(Saved entries)
━━━━
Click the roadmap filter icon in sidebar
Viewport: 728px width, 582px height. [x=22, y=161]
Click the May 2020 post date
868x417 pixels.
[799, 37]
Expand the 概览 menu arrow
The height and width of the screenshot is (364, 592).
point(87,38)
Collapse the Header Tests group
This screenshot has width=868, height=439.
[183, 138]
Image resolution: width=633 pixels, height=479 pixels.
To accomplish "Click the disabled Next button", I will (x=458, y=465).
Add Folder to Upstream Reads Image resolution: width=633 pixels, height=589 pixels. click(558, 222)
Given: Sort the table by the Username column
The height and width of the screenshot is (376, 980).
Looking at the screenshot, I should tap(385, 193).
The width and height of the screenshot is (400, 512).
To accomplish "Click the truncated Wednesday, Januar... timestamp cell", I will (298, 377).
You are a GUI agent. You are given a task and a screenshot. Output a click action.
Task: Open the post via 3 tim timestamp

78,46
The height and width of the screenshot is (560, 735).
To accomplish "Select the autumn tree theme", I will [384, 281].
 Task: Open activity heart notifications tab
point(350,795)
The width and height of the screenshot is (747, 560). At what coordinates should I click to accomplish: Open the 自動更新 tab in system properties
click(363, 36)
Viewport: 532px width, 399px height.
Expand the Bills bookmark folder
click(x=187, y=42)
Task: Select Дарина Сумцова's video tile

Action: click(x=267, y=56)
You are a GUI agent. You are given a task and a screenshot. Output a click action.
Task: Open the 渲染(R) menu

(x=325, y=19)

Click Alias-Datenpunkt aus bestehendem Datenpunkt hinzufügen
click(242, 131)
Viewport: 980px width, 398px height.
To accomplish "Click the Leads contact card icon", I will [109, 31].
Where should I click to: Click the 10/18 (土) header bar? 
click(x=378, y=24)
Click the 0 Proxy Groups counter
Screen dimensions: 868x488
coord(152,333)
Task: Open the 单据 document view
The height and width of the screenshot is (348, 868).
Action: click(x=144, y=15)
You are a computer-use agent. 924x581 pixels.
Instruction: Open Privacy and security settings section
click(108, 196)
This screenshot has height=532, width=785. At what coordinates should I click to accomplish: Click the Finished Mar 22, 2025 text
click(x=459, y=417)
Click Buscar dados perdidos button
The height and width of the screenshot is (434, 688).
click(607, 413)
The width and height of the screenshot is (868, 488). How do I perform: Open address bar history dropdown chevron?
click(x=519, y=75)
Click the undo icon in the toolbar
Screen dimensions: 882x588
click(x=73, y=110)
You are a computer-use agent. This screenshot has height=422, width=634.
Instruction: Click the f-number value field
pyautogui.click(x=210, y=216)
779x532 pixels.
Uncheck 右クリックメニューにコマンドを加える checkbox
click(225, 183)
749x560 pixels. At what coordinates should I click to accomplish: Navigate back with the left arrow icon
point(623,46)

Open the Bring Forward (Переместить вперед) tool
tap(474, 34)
━━━━
EXERCISE AIM> Having gone through the data above, repeat it exactly.

TASK SOLUTION>
Click the roadmap filter icon in sidebar
Viewport: 728px width, 582px height. [x=22, y=161]
Click the May 2020 post date
868x417 pixels.
[799, 37]
Expand the 概览 menu arrow
The height and width of the screenshot is (364, 592).
point(87,38)
Collapse the Header Tests group
This screenshot has width=868, height=439.
[183, 138]
Image resolution: width=633 pixels, height=479 pixels.
To accomplish "Click the disabled Next button", I will (x=458, y=465).
Add Folder to Upstream Reads Image resolution: width=633 pixels, height=589 pixels. click(558, 222)
Given: Sort the table by the Username column
The height and width of the screenshot is (376, 980).
Looking at the screenshot, I should tap(385, 193).
The width and height of the screenshot is (400, 512).
To accomplish "Click the truncated Wednesday, Januar... timestamp cell", I will (298, 377).
You are a GUI agent. You are given a task and a screenshot. Output a click action.
Task: Open the post via 3 tim timestamp

78,46
The height and width of the screenshot is (560, 735).
To accomplish "Select the autumn tree theme", I will [384, 281].
 Task: Open activity heart notifications tab
point(350,795)
The width and height of the screenshot is (747, 560). At what coordinates should I click to accomplish: Open the 自動更新 tab in system properties
click(363, 36)
Viewport: 532px width, 399px height.
Expand the Bills bookmark folder
click(x=187, y=42)
Task: Select Дарина Сумцова's video tile

Action: click(x=267, y=56)
You are a GUI agent. You are given a task and a screenshot. Output a click action.
Task: Open the 渲染(R) menu

(x=325, y=19)

Click Alias-Datenpunkt aus bestehendem Datenpunkt hinzufügen
click(242, 131)
Viewport: 980px width, 398px height.
To accomplish "Click the Leads contact card icon", I will [109, 31].
Where should I click to: Click the 10/18 (土) header bar? 
click(x=378, y=24)
Click the 0 Proxy Groups counter
Screen dimensions: 868x488
coord(152,333)
Task: Open the 单据 document view
The height and width of the screenshot is (348, 868).
Action: click(x=144, y=15)
You are a computer-use agent. 924x581 pixels.
Instruction: Open Privacy and security settings section
click(108, 196)
This screenshot has height=532, width=785. At what coordinates should I click to accomplish: Click the Finished Mar 22, 2025 text
click(x=459, y=417)
Click Buscar dados perdidos button
The height and width of the screenshot is (434, 688).
click(607, 413)
The width and height of the screenshot is (868, 488). How do I perform: Open address bar history dropdown chevron?
click(x=519, y=75)
Click the undo icon in the toolbar
Screen dimensions: 882x588
click(x=73, y=110)
You are a computer-use agent. This screenshot has height=422, width=634.
Instruction: Click the f-number value field
pyautogui.click(x=210, y=216)
779x532 pixels.
Uncheck 右クリックメニューにコマンドを加える checkbox
click(225, 183)
749x560 pixels. At what coordinates should I click to accomplish: Navigate back with the left arrow icon
point(623,46)

Open the Bring Forward (Переместить вперед) tool
tap(474, 34)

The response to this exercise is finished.